> **Available data**
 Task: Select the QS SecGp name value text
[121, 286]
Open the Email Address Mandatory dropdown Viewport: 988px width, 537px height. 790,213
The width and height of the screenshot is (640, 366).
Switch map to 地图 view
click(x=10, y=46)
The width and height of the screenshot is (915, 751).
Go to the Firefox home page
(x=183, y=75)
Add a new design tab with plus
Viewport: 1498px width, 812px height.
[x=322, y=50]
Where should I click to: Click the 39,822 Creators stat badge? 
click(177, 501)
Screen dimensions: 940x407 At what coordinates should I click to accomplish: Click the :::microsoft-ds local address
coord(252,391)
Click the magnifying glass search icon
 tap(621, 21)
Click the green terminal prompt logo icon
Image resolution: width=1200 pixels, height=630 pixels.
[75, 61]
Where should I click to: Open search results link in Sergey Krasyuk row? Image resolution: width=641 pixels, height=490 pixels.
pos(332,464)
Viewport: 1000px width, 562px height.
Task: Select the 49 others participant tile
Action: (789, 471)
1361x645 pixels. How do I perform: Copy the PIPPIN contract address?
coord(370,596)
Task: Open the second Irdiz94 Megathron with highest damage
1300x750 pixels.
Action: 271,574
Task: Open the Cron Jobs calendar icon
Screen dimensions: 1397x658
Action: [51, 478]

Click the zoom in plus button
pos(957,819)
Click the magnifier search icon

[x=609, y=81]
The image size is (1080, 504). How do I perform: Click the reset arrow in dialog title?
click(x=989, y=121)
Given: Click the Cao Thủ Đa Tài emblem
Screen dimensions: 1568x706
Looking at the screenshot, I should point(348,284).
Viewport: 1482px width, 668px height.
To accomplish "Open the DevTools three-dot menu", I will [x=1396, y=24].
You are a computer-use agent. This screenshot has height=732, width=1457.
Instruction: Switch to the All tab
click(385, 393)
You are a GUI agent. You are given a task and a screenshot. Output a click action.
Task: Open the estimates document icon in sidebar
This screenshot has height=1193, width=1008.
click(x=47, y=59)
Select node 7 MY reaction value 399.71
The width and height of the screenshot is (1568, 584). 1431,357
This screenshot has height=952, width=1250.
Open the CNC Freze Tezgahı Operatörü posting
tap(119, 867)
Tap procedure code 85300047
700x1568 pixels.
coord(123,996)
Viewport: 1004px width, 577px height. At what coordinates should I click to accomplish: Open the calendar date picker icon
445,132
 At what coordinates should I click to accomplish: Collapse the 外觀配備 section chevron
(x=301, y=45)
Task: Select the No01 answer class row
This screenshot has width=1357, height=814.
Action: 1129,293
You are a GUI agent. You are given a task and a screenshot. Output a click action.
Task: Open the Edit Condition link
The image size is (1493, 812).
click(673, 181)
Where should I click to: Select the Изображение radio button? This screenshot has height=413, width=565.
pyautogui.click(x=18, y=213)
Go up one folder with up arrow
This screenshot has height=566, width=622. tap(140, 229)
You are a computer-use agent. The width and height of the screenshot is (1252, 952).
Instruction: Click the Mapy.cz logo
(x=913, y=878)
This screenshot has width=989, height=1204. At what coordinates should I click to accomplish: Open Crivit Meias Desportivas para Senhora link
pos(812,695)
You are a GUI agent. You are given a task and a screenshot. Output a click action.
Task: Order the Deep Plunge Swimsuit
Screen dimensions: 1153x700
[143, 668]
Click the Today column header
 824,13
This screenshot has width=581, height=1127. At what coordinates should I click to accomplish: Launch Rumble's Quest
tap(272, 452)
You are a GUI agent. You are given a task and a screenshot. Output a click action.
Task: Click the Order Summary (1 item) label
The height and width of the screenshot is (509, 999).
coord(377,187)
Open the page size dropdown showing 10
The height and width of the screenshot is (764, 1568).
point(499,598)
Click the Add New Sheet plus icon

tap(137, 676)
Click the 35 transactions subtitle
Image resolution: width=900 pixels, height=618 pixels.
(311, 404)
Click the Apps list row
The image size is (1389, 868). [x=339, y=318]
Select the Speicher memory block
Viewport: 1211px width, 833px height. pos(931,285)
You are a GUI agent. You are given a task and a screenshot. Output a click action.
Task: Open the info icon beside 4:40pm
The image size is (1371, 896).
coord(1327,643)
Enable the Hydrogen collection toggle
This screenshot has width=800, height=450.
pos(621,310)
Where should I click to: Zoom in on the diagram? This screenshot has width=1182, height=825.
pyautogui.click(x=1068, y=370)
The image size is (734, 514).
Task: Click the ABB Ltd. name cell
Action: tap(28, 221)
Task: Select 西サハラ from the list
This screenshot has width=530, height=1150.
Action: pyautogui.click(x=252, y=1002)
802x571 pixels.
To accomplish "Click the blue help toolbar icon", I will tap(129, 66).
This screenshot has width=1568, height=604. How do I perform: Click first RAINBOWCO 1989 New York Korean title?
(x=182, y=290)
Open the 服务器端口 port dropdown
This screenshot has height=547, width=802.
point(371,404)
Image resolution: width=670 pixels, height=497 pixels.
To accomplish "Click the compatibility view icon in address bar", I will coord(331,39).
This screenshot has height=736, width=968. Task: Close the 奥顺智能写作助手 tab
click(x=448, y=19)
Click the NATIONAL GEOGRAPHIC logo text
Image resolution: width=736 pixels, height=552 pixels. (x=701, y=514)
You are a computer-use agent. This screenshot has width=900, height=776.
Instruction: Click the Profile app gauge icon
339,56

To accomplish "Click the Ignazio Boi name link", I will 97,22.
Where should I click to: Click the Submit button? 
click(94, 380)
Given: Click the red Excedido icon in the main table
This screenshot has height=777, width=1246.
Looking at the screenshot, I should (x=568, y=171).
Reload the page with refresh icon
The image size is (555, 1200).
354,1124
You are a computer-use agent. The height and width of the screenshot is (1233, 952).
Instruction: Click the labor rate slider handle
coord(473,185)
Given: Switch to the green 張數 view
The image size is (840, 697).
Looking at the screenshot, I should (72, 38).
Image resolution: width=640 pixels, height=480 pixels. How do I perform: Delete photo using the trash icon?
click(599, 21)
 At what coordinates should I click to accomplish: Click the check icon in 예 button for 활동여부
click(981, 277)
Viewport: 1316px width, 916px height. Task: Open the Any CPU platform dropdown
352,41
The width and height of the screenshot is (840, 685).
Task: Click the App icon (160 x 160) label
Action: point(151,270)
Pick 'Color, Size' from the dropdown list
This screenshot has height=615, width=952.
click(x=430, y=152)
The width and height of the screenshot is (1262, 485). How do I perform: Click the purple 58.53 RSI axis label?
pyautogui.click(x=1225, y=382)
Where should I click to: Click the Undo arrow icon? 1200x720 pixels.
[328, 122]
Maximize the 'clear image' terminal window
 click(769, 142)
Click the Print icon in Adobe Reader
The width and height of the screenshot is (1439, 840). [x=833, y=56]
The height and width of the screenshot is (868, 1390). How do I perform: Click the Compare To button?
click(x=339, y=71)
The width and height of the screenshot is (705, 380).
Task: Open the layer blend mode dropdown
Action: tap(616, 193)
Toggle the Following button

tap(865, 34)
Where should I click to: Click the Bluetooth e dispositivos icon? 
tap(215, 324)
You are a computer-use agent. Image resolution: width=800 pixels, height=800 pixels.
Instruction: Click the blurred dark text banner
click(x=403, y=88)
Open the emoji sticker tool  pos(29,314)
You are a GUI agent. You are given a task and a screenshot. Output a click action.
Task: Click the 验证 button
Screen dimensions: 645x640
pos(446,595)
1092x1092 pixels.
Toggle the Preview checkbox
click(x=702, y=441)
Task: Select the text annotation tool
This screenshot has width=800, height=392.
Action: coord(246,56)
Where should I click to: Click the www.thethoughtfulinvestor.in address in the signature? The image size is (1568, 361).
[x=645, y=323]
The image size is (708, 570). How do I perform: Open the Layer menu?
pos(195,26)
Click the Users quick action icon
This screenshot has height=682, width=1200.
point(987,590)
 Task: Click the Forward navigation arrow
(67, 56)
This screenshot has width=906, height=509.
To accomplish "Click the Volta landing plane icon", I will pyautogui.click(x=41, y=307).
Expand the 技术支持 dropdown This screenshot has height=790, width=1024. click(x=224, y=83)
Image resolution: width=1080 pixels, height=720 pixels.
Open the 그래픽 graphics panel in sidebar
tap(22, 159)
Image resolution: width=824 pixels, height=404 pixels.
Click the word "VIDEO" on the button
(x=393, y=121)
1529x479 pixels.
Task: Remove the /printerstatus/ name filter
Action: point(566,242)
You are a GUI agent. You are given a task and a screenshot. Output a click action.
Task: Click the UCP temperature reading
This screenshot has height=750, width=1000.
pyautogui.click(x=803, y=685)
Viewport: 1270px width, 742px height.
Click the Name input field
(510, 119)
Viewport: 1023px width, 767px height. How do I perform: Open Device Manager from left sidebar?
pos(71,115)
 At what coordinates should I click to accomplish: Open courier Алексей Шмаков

> **Exercise description**
Using the listing above, pick out each line that contains the word "computer", then copy it.

> **Response below**
You are a computer-use agent. This screenshot has height=732, width=1457.
You are a computer-use agent. The width and height of the screenshot is (1252, 952).
You are a computer-use agent. This screenshot has width=900, height=776.
You are a computer-use agent. The height and width of the screenshot is (1233, 952).
You are a computer-use agent. Image resolution: width=800 pixels, height=800 pixels.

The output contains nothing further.